■ Instructions for the task: Below are the entries to work from; restate word for word the portion that opens with the line containing "You are a computer-use agent. The" and closes with the line containing "The height and width of the screenshot is (327, 581).", keeping both.
⁂
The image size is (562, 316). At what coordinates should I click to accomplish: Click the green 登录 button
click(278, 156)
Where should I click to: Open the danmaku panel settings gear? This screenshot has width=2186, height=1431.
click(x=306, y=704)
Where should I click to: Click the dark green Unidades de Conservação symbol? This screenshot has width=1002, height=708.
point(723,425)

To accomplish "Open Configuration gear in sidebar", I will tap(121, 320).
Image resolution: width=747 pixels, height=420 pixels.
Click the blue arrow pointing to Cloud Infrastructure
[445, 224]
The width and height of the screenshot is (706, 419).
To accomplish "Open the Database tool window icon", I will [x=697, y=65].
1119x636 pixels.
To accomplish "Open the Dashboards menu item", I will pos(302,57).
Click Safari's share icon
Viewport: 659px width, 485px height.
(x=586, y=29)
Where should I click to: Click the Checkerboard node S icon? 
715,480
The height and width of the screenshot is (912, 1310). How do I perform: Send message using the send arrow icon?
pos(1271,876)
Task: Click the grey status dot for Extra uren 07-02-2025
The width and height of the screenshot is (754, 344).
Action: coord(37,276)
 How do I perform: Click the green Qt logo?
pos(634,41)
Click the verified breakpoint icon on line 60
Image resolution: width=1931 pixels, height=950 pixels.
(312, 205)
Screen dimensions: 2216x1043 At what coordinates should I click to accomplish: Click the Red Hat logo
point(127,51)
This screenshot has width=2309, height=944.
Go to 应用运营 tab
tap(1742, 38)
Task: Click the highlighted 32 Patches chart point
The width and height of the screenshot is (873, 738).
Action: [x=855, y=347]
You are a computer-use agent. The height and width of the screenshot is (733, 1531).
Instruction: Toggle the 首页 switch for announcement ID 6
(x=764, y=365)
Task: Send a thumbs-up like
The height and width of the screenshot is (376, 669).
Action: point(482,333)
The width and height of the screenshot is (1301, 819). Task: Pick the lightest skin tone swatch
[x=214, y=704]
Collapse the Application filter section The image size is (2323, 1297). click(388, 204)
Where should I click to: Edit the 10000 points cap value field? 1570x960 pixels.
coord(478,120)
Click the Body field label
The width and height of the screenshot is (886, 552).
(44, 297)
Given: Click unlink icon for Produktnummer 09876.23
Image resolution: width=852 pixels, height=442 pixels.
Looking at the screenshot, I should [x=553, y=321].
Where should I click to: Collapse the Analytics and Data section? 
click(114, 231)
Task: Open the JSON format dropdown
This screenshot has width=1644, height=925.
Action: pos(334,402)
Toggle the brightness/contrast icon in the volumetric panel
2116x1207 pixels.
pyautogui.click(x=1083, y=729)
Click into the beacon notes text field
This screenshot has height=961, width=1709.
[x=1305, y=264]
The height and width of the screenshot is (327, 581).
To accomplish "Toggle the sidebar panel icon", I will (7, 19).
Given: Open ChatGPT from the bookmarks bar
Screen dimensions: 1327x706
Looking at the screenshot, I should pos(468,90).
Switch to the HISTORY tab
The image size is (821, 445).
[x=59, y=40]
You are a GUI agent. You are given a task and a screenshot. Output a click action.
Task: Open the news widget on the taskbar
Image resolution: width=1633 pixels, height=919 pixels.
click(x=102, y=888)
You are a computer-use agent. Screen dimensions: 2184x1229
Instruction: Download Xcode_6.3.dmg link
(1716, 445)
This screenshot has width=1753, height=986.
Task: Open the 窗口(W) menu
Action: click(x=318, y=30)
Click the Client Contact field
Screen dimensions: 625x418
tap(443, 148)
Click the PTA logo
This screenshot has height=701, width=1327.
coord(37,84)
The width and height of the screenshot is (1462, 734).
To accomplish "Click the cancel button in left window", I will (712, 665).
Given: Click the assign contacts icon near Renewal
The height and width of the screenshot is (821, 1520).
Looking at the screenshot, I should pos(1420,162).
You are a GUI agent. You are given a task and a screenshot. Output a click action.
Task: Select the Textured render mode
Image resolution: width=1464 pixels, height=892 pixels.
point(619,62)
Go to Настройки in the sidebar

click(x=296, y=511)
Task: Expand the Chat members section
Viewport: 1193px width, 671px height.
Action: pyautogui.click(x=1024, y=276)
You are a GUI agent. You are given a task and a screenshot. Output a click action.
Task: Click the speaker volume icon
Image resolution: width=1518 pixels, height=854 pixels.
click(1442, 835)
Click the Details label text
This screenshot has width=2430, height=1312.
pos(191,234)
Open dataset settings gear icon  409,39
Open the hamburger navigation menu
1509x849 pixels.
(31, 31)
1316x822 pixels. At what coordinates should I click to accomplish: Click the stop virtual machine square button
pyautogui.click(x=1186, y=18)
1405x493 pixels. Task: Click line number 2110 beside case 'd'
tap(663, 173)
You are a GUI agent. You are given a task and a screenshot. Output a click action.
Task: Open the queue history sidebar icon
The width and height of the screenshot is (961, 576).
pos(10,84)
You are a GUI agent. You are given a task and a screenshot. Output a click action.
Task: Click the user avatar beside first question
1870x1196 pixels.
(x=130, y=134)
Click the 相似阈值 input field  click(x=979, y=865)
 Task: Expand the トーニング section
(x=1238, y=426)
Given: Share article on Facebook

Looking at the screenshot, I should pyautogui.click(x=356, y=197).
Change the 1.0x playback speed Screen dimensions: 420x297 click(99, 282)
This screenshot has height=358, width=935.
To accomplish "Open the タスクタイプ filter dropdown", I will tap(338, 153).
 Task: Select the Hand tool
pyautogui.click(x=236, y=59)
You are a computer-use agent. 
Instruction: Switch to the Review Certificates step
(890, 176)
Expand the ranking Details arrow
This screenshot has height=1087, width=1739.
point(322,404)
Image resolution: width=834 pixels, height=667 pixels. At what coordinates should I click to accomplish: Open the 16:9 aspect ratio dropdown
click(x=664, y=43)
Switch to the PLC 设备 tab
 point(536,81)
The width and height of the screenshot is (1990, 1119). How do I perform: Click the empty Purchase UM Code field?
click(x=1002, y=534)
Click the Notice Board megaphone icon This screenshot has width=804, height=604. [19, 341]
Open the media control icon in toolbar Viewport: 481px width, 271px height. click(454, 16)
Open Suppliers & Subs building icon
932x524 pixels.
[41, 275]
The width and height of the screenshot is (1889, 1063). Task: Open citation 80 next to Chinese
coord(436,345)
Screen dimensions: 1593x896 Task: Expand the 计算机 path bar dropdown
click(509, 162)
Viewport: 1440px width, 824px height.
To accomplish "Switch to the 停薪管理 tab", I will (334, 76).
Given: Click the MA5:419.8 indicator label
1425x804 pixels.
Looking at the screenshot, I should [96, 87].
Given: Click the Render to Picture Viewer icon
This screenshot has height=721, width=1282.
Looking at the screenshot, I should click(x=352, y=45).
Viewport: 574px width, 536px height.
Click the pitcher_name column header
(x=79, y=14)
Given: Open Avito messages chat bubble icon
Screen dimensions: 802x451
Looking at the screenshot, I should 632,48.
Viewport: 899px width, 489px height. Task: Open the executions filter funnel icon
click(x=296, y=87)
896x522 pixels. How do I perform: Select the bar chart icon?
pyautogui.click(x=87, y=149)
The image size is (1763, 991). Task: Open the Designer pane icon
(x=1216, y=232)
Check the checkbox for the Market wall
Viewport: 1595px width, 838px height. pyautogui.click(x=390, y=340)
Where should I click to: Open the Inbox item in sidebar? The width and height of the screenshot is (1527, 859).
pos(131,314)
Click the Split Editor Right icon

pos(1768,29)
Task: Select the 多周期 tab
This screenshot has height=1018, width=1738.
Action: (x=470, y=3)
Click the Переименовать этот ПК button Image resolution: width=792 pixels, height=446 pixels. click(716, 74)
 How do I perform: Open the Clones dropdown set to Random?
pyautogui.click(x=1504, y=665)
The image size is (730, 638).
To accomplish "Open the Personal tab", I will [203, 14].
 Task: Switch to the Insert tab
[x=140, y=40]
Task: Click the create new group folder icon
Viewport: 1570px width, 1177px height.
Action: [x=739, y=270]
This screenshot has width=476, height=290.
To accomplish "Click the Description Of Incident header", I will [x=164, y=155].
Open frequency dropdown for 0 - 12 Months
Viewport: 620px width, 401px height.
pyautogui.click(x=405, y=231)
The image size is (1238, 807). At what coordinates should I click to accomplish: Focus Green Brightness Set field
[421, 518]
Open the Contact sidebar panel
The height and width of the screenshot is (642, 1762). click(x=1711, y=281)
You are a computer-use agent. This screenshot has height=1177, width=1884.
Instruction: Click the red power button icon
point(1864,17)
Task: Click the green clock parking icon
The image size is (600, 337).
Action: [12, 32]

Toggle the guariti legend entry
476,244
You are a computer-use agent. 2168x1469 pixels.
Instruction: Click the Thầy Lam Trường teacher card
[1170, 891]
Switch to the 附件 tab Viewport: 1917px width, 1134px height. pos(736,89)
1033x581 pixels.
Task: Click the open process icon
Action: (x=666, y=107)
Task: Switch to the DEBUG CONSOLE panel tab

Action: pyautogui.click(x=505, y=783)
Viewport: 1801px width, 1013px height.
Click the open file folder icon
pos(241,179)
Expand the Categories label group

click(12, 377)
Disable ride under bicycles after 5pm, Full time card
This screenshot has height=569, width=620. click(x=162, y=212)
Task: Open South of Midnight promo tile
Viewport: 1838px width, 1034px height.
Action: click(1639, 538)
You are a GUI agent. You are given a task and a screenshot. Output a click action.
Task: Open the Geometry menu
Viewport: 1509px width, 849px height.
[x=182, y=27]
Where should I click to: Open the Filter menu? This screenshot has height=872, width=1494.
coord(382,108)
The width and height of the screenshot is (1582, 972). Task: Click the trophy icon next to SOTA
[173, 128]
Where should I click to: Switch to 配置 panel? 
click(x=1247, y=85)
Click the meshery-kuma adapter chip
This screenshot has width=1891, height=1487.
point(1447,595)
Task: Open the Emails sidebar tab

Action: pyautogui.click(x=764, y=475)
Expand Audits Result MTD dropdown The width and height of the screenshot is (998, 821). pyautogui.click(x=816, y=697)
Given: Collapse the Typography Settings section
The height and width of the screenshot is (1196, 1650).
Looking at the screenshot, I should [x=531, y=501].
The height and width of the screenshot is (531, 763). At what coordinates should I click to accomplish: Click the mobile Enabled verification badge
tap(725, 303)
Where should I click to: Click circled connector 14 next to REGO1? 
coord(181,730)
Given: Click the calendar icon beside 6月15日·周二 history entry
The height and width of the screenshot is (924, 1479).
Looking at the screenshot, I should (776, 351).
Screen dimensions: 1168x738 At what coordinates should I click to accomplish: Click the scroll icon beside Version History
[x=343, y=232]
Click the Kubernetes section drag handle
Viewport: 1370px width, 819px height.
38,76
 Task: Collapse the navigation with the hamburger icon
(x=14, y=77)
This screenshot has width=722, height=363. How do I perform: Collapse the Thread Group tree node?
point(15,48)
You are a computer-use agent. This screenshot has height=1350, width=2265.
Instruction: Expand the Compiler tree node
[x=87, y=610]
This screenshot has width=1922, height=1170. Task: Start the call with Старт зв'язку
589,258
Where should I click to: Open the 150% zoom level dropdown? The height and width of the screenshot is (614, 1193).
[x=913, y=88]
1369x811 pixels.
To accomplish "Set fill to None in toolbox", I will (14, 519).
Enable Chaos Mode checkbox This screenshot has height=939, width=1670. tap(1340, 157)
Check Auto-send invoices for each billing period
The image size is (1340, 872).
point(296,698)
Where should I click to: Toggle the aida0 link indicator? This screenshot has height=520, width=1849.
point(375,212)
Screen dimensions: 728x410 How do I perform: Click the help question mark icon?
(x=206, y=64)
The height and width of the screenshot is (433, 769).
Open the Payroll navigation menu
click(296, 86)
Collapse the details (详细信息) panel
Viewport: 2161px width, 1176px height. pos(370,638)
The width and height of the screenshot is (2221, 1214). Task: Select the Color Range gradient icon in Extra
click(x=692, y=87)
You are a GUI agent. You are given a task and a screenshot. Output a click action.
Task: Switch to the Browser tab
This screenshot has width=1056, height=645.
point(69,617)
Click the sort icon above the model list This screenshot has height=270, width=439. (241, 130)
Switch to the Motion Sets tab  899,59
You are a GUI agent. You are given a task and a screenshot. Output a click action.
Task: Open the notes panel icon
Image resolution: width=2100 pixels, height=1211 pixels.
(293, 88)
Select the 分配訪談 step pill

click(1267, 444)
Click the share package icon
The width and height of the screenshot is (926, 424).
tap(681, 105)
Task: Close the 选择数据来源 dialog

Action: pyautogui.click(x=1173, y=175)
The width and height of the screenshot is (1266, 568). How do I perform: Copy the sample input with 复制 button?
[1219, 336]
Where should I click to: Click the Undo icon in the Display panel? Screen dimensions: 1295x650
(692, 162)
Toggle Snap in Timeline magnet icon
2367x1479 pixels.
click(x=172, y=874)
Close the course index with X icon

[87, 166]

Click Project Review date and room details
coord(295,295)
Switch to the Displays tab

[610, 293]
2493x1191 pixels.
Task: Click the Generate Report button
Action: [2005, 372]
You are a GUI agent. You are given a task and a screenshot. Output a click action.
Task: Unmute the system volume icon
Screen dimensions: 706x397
⁂
■ Response to the task:
You are a computer-use agent. The height and width of the screenshot is (733, 1531).
Instruction: Toggle the 首页 switch for announcement ID 6
(x=764, y=365)
Task: Send a thumbs-up like
The height and width of the screenshot is (376, 669).
Action: point(482,333)
The width and height of the screenshot is (1301, 819). Task: Pick the lightest skin tone swatch
[x=214, y=704]
Collapse the Application filter section The image size is (2323, 1297). click(388, 204)
Where should I click to: Edit the 10000 points cap value field? 1570x960 pixels.
coord(478,120)
Click the Body field label
The width and height of the screenshot is (886, 552).
(44, 297)
Given: Click unlink icon for Produktnummer 09876.23
Image resolution: width=852 pixels, height=442 pixels.
Looking at the screenshot, I should [x=553, y=321].
Where should I click to: Collapse the Analytics and Data section? 
click(114, 231)
Task: Open the JSON format dropdown
This screenshot has width=1644, height=925.
Action: pos(334,402)
Toggle the brightness/contrast icon in the volumetric panel
2116x1207 pixels.
pyautogui.click(x=1083, y=729)
Click into the beacon notes text field
This screenshot has height=961, width=1709.
[x=1305, y=264]
The height and width of the screenshot is (327, 581).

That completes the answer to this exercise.